Je l’espère. Mais la situation est aujourd’hui paradoxale. Cette démarche, en laquelle j’ai beaucoup cru et je crois toujours, de conduire au contemporain par l’art ancien, semble actuellement s’inverser. Aujourd’hui, l’art moderne et contemporain a gagné la partie. Sur le plan national, l’attitude des élus, celle des grands collectionneurs, des maisons de ventes, le rôle des enseignants (pour beaucoup par goût et conviction, pour certains par cynisme et « jeunisme »), montre une sensibilité accrue pour l’art contemporain – ce qui est une excellente chose en soi –, qui m’effraie un peu. Pensons que l’un des derniers tableaux de Raphaël s’est vendu récemment à peine plus cher qu’une œuvre d’Andy Warhol et moins que deux Bacon ! L’art ancien, qui exige tant de vraie culture, n’est plus aimé. Je crains en effet que ce soit surtout l’aspect ludique, provisoire et immédiatement séduisant de la création contemporaine (il y a peu jugée hermétique et absconse !) qui soit mis en avant, et qu’il ne faille aujourd’hui plaider pour l’art ancien, comme si on assistait à une sorte de retournement de situation. Que les grands musées d’art ancien accueillent l’art contemporain sous ses formes les plus bruyantes, cela peut correspondre à une absence d’exigence, et presque, en caricaturant, à un effacement du musée d’art ancien. L’absence de tout enseignement de l’histoire de l’art renforce ce phénomène.

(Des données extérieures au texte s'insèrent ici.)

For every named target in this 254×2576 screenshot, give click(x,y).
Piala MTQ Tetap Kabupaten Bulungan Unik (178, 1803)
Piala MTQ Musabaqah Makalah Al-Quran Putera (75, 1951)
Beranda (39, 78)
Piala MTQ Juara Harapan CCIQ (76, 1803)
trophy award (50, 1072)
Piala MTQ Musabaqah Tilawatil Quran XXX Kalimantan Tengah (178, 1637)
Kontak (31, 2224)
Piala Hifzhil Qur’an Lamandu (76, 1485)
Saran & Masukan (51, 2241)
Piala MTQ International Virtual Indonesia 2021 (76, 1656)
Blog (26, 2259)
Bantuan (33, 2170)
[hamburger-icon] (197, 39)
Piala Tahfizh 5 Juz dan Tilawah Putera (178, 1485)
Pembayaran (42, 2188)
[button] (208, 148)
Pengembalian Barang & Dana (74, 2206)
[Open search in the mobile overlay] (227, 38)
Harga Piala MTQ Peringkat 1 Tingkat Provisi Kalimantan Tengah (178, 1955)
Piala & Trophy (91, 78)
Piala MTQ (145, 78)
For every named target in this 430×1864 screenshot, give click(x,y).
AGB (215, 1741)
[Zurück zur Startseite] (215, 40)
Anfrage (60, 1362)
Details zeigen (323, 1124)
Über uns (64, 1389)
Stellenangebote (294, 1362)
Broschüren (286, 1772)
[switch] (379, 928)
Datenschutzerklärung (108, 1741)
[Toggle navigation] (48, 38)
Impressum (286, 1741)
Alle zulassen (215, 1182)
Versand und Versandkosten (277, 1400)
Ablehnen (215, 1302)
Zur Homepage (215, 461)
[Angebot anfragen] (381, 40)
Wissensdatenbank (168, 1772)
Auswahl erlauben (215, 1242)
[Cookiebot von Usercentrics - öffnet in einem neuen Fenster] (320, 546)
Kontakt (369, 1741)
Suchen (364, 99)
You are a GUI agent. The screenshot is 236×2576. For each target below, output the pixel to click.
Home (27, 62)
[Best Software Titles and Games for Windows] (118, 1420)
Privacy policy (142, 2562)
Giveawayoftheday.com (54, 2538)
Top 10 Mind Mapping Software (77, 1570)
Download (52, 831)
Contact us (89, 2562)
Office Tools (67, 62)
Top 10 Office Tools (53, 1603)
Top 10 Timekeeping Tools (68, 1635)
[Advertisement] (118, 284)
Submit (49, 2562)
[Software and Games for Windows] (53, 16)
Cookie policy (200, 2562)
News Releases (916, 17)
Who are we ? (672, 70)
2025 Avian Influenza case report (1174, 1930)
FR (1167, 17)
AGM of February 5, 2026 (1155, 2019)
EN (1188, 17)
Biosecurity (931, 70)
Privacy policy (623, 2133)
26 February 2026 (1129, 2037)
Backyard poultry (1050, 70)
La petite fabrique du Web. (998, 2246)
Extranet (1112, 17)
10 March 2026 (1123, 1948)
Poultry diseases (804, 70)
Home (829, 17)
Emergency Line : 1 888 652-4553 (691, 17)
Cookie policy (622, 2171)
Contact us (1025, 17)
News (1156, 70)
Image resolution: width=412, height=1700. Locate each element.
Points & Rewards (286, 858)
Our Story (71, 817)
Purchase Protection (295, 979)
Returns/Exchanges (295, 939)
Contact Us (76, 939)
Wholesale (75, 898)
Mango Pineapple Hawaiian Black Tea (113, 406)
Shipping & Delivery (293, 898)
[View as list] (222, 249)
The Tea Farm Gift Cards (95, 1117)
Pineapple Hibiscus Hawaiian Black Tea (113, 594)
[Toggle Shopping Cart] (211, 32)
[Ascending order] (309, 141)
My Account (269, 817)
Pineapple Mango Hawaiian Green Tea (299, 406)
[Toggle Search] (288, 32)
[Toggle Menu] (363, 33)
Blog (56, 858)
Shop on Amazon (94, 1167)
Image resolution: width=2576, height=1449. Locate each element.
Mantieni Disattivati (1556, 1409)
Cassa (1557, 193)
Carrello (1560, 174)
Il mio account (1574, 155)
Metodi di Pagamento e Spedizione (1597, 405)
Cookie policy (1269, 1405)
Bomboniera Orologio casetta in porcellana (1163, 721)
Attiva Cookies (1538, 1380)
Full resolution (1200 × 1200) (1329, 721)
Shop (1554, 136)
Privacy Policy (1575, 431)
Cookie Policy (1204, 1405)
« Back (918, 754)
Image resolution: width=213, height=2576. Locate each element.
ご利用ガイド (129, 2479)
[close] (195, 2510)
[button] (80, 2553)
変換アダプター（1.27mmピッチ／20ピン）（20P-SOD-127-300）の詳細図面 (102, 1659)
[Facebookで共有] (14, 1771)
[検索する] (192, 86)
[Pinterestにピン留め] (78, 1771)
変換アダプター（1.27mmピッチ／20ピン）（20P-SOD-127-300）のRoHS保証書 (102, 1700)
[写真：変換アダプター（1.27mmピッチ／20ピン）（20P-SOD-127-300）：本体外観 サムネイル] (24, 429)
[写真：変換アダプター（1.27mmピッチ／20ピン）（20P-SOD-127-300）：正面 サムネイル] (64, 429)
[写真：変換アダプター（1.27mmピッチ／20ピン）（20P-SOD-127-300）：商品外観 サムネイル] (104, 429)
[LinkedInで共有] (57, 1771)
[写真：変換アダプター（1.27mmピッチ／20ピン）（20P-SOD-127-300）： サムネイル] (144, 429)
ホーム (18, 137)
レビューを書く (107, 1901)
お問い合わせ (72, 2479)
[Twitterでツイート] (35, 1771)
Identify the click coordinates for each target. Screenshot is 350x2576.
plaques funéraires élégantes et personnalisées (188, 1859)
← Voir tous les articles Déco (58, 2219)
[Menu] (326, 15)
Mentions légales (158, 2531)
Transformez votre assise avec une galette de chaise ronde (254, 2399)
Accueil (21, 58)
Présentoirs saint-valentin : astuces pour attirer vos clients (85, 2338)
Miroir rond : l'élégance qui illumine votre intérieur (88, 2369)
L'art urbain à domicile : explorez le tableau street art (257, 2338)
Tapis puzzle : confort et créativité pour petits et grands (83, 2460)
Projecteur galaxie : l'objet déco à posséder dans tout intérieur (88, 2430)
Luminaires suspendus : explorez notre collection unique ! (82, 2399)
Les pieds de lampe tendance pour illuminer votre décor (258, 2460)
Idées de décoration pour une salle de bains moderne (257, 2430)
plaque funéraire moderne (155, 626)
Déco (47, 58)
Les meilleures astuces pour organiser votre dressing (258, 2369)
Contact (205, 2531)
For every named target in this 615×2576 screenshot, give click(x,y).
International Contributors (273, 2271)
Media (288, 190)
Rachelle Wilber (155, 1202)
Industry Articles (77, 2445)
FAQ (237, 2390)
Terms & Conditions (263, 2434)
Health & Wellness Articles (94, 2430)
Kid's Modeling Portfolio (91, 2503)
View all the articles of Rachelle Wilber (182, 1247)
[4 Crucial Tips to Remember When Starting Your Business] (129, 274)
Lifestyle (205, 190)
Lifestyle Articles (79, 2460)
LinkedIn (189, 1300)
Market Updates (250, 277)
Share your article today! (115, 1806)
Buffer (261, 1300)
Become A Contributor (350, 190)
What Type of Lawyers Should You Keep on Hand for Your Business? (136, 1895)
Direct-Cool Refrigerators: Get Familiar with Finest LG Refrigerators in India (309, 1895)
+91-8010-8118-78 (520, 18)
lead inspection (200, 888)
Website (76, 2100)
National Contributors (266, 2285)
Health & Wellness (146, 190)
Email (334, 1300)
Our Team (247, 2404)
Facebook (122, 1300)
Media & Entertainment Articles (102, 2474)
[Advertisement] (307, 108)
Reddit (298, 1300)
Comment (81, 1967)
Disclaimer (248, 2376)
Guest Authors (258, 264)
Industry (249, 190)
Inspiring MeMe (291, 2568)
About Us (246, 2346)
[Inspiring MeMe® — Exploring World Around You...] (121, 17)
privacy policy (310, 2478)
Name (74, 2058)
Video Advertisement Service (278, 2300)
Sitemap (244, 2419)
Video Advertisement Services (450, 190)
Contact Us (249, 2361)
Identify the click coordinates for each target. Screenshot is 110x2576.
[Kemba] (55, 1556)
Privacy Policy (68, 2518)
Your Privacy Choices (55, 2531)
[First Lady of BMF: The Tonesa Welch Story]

À ce sujet, peut-on encore espérer la création d’une agrégation d’histoire de l’art (lire p. 35) ?
Hélas, l’agrégation d’histoire de l’art ne semble guère d’actualité. On ne peut que souhaiter un renforcement de l’histoire de l’art dans les établissements scolaires. Mais les professeurs d’histoire, d’arts plastiques ou de lettres, même intéressés par l’histoire de l’art, ne peuvent remplacer un historien de l’art. L’œuvre d’art peut être éclairée sous différents aspects, bien sûr. Les musées eux-mêmes font un important travail avec les classes, mais cela ne saurait palier l’absence d’un réel enseignement de l’art aux écoliers et lycéens. Seul celui qui cherche à étudier l’œuvre d’art dans son ensemble peut transmettre son savoir à des générations plus jeunes ; établir des « hiérarchies » ; introduire l’histoire des formes ; comparer époques, pays, personnalités de créateurs. Et c’est le seul moyen pour que les Français apprécient et respectent le patrimoine de leur pays.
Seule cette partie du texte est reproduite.